Ella escribía cuentos de hadas, de hecho aseguraba que era una, en su mundo solo había gente buena y mala, sin medias tintas y es que ella misma se comportaba de esa manera, o blanco o negro, no había más. 

Entre sus escritos había una larga novela,  en la que ella era la protagonista, un hada que trataba de salvar al amor de su vida, o algo por el estilo, los demás eran amigos y conocidos que cambiaban de nombre, forma y rol, según sus relaciones personales cambiaban. 

Por años creí que era yo ese al que salvaría, por el que arriesgaría su magia y sus polvos de hada, pero no… Con el tiempo descubrí que hablaba de aquel fotógrafo y que para mí, no había ni una línea. 

Al final no quisiera una sola línea ni en su historia escrita ni en la real.

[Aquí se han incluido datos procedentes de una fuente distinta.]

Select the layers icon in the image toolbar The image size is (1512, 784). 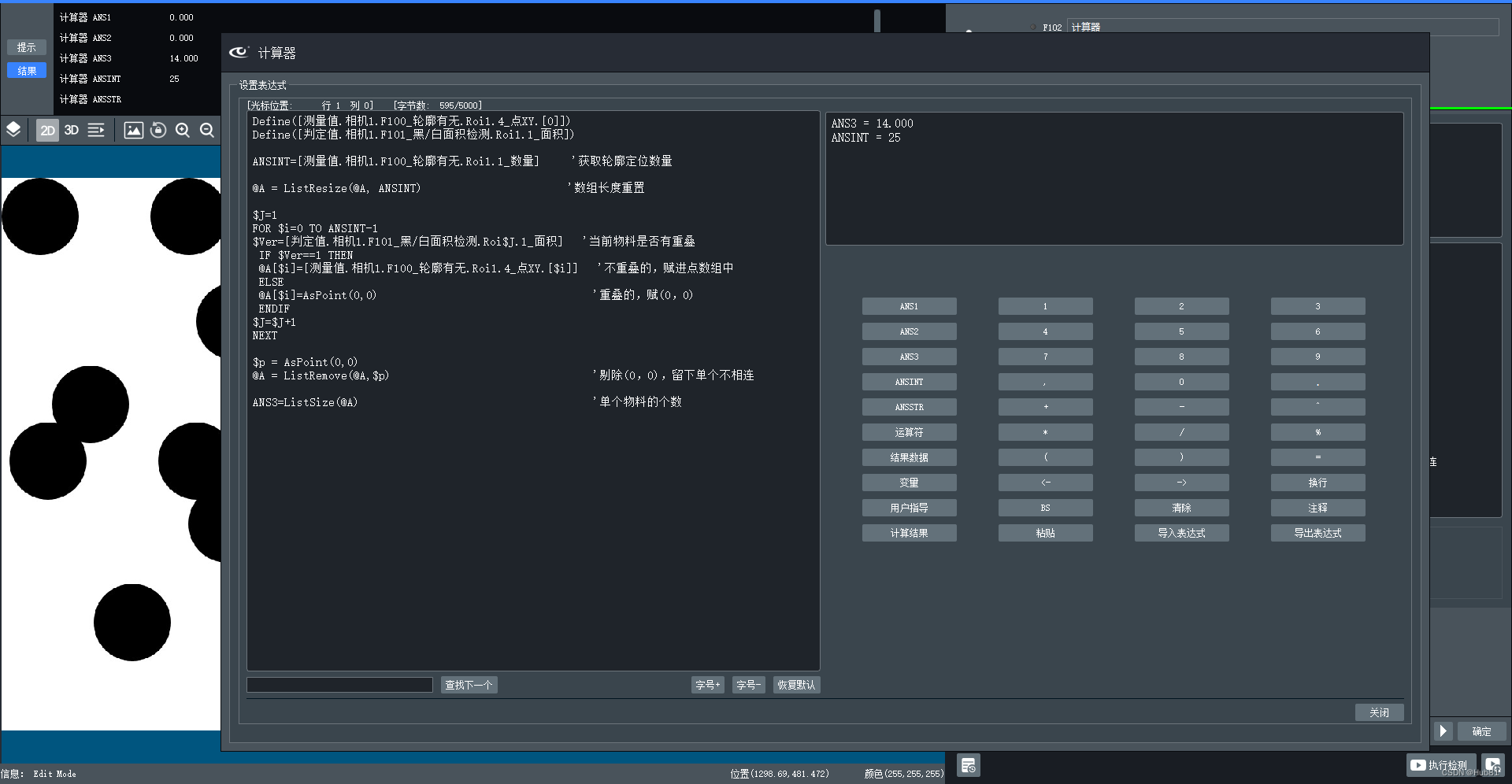[x=13, y=130]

De hecho, desearía no haberme cruzado con ella jamás. 

Con el tiempo todo cambió y alguien con olor a jazmín inspira la mayoría de mis líneas y precisamente darme cuenta que tampoco aparezco en sus escritos me resulta previsible, algo que sospechaba pero que ante sus insistencias, corroboré.

Quizá sea bueno no inspirar ficciones, quizá quiera decir que lo que ven en mi es la realidad y no algo superfluo cómo un cuento o una despedida desde la punta de un lápiz.

Lo curioso es que me gustaría aparecer, al menos una vez, en uno de sus escritos, inspirar algo más que reclamos, que olvidos y bostezos. 

Pero diría Nacho: “Querer y no querer son dos cosas distintas”.